Par un mémoire en défense, enregistré le 11 juillet 2023, le préfet du Tarn conclut au rejet de la requête.
Il soutient que les moyens soulevés par M. C ne sont pas fondés.
Par une ordonnance du 11 septembre 2023, la clôture de l’instruction a été fixée au 11 octobre 2023.
Le 12 décembre 2023, M. C a produit un mémoire qui n’a pas été communiqué.
M. C a été admis au bénéfice de l’aide juridictionnelle totale par une décision du 26 septembre 2023.

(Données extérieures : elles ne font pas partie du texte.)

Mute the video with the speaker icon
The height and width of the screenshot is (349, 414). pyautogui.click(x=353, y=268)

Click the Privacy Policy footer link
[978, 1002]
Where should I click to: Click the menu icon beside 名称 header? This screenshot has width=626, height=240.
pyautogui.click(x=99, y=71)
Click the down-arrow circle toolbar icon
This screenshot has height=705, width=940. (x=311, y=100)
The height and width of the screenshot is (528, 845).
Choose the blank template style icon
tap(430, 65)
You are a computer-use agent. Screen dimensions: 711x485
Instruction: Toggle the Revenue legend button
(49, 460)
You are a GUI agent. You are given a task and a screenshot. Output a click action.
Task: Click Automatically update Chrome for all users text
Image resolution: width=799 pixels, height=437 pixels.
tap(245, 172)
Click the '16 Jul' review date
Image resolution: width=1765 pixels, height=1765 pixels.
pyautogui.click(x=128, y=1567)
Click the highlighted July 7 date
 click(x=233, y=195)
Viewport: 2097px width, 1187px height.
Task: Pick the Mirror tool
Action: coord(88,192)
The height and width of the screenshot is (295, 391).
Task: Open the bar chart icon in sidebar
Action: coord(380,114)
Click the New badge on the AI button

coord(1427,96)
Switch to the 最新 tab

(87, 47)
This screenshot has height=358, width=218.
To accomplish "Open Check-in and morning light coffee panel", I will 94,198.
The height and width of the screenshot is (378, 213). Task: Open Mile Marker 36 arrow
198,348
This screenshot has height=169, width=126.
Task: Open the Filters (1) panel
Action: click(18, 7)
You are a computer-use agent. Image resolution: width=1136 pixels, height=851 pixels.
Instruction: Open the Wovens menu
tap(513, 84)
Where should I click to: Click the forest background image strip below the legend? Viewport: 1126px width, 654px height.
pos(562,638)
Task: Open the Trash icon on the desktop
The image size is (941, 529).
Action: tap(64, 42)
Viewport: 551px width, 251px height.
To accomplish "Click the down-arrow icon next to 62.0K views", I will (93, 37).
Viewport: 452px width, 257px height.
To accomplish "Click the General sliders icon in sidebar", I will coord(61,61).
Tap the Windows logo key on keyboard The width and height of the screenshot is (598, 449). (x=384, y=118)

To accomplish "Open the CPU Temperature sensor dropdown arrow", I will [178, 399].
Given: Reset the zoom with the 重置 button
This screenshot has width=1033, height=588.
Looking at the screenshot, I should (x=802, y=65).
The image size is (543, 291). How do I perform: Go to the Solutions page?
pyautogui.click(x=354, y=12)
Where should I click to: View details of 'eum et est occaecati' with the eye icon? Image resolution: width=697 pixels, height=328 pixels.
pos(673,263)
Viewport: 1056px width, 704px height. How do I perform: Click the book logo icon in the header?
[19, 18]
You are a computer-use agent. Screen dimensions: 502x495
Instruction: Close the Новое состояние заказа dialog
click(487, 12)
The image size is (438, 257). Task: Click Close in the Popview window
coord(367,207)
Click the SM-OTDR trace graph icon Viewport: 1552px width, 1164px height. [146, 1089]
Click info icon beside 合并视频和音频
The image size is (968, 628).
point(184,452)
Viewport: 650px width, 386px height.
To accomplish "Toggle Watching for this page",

Vu les autres pièces du dossier.
Vu :
— la convention internationale relative aux droits de l’enfant ;
— la convention européenne de sauvegarde des droits de l’homme et des libertés fondamentales ;
— le code de l’entrée et du séjour des étrangers et du droit d’asile ;
— la loi n° 91-647 du 10 juillet 1991 ;
— le code de justice administrative.
Les parties ont été régulièrement averties du jour de l’audience.
La présidente de la formation de jugement a dispensé le rapporteur public, sur sa proposition, de prononcer des conclusions à l’audience.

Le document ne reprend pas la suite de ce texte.